Unilever falls for the 2.6 billion armpit delusion
“The first time for many years that I was in a crowd of non-Chinese was in the New York subway, and at once I was conscious of the presence of that overpowering body odor, which, according to the advertisements, wrecks romance, prevents happy marriages, and proves an insuperable handicap to business success.”
That sentence is from Carl Crow’s 1937 best seller on doing business in China, 400 Million Customers. He writes about the rarity of Chinese body odor in the context of explaining why foreign soap companies so often failed in China in the 1920s and 1930s.
Someone at Unilever, the multinational consumer goods company, should have read Crow’s book: “Unilever brought its Rexona deodorant to China a decade ago, dreaming of a market with 2.6 billion armpits,” reports (paywall) the New York Times. You know how this ends…

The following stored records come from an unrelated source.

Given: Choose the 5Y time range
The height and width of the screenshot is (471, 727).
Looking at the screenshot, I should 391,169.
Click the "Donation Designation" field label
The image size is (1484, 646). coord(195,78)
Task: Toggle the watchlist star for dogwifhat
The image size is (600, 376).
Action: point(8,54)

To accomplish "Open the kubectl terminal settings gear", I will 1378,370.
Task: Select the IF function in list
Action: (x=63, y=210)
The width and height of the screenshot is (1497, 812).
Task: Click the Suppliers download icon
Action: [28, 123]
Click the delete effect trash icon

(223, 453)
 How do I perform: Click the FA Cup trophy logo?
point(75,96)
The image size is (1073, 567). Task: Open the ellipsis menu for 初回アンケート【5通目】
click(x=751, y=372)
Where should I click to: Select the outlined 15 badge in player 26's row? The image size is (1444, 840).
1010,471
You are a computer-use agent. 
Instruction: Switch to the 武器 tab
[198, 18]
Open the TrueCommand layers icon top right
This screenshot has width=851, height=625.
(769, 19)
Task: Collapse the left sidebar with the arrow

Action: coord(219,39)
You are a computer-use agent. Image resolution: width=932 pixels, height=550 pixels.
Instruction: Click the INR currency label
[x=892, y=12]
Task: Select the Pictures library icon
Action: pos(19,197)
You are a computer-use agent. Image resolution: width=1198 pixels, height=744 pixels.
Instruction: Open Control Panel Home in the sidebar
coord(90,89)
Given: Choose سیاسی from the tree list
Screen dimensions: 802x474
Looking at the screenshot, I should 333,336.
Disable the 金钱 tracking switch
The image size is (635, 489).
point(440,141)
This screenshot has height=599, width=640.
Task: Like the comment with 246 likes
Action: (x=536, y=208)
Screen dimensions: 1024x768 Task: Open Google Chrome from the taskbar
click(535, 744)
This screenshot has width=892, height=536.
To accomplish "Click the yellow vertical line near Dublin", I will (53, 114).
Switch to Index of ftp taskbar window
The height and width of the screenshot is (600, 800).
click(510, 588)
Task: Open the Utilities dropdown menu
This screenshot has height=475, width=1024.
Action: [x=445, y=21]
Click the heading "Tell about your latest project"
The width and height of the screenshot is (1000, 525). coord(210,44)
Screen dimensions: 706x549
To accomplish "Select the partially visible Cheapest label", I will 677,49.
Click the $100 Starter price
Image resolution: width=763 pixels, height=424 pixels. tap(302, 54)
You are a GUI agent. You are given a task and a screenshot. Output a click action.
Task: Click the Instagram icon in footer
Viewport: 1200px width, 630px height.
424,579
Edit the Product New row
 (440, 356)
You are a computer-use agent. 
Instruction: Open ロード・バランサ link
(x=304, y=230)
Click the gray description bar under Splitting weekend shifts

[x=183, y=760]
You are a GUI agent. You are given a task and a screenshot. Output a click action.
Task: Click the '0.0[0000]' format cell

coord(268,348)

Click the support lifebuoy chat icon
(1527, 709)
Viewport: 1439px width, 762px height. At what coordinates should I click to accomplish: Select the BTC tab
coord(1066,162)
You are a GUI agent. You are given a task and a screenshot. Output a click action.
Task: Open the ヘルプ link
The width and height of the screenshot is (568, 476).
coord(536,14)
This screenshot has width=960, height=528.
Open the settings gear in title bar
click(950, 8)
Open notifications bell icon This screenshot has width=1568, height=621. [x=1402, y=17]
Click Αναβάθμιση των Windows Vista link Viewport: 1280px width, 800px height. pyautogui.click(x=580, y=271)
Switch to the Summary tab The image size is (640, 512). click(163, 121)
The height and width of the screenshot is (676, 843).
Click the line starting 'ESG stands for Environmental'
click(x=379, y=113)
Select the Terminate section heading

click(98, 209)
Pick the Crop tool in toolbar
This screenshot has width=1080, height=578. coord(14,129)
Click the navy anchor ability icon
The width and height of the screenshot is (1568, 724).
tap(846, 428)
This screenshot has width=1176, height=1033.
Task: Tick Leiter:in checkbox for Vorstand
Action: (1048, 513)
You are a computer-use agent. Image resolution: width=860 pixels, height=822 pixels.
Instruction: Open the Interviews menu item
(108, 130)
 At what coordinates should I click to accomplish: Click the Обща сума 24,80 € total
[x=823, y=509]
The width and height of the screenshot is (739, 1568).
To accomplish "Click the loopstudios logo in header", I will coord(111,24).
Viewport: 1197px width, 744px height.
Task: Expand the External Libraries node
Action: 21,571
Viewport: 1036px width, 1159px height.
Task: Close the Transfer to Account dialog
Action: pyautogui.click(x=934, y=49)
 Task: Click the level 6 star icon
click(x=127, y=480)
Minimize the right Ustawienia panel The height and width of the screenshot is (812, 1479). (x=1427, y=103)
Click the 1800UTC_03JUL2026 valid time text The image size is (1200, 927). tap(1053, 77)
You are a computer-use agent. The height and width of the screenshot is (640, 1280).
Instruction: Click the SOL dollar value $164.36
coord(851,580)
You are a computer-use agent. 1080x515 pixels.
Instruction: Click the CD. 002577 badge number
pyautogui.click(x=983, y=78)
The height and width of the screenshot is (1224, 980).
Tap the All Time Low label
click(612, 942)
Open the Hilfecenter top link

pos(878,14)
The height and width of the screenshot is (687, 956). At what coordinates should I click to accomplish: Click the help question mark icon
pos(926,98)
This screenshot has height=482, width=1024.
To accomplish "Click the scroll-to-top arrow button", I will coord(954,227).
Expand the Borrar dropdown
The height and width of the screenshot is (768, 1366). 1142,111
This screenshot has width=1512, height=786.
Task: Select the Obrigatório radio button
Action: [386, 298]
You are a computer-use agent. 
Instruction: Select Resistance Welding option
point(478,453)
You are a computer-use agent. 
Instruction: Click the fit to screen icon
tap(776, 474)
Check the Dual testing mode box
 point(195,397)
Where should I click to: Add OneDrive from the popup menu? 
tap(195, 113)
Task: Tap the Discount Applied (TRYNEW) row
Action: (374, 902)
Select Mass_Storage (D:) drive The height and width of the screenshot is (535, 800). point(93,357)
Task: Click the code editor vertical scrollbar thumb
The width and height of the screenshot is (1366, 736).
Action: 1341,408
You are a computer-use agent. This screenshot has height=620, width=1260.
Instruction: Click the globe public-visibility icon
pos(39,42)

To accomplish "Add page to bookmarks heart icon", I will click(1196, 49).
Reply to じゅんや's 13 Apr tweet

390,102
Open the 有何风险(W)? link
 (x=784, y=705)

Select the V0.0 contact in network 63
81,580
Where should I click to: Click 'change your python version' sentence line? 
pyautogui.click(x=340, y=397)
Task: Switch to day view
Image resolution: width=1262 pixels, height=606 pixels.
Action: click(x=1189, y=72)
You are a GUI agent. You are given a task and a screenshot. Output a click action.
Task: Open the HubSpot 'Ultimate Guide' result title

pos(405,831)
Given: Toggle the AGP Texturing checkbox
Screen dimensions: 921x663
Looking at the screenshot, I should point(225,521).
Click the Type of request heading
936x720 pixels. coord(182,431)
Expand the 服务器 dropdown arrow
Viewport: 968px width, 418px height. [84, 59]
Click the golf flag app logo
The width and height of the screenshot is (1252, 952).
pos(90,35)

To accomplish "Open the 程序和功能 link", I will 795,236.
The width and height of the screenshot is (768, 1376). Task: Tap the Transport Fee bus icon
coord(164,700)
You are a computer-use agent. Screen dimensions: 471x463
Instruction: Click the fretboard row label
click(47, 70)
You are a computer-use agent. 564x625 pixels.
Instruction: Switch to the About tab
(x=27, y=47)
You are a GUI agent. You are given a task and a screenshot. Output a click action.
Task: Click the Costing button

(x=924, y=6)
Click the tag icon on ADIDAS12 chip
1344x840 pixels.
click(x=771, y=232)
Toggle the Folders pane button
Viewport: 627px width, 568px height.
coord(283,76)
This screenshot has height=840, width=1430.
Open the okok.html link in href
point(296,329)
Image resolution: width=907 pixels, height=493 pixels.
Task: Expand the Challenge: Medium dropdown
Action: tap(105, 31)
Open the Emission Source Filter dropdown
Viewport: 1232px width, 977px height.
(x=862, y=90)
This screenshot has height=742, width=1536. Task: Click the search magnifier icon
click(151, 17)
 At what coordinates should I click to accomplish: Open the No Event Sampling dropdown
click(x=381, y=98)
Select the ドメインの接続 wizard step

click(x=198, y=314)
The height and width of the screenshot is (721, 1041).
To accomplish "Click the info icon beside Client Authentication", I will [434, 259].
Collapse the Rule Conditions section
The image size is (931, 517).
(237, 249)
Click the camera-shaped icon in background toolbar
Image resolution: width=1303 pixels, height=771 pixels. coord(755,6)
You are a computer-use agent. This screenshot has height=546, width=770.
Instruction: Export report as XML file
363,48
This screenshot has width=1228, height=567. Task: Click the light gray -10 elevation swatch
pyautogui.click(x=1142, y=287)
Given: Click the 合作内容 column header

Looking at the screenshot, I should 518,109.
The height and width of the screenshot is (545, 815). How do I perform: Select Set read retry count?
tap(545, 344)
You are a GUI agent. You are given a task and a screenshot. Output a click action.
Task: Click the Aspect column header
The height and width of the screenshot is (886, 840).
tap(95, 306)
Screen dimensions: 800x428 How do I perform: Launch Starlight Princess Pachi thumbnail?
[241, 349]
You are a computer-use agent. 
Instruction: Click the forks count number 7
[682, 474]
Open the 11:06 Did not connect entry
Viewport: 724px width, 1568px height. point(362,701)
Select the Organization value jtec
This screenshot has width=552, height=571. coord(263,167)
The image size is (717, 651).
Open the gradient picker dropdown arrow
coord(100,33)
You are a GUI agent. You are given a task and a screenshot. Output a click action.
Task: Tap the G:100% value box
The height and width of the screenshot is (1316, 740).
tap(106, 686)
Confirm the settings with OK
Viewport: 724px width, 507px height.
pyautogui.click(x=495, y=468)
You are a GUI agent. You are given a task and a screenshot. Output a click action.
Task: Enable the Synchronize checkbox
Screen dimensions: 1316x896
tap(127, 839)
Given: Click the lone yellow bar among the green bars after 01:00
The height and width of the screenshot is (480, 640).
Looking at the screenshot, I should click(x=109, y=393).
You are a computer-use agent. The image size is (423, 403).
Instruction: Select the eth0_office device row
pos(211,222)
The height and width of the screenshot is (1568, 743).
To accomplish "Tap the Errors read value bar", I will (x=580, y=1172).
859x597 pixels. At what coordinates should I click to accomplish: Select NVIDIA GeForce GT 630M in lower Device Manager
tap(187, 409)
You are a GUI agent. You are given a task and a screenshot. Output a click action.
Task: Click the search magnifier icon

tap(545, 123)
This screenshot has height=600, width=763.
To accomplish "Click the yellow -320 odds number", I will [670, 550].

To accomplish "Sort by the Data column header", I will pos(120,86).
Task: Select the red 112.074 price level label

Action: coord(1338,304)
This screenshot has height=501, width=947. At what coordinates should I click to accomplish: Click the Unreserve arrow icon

- “Cultural differences and simple biology — scientists have shown that many East Asian people don’t have Westerners’ body odor issues” led to disappointing sales, which “totaled only a fraction of the Chinese marketing budget for Rexona.”
- Tampons have also been a failure for multinational companies in China. The Times says that “most Chinese women use sanitary pads,” and that Procter & Gamble “gave up on” its Tampax brand in China in 2000, “though it relaunched the brand last year.”
- Here is a brief introduction to Carl Crow by author Paul French, together with an excerpt from the book. Money shot: “If you only ever buy one book on business in China then this is the one.”
- Get the book on Amazon.
Farmers and the No. 1 Document
Xinhua News Agency reports that the government has released its “No. 1 Central Document” for 2018 — the “first policy statement of the year” from the Party and State Council, which “is seen as an indicator of policy priorities.”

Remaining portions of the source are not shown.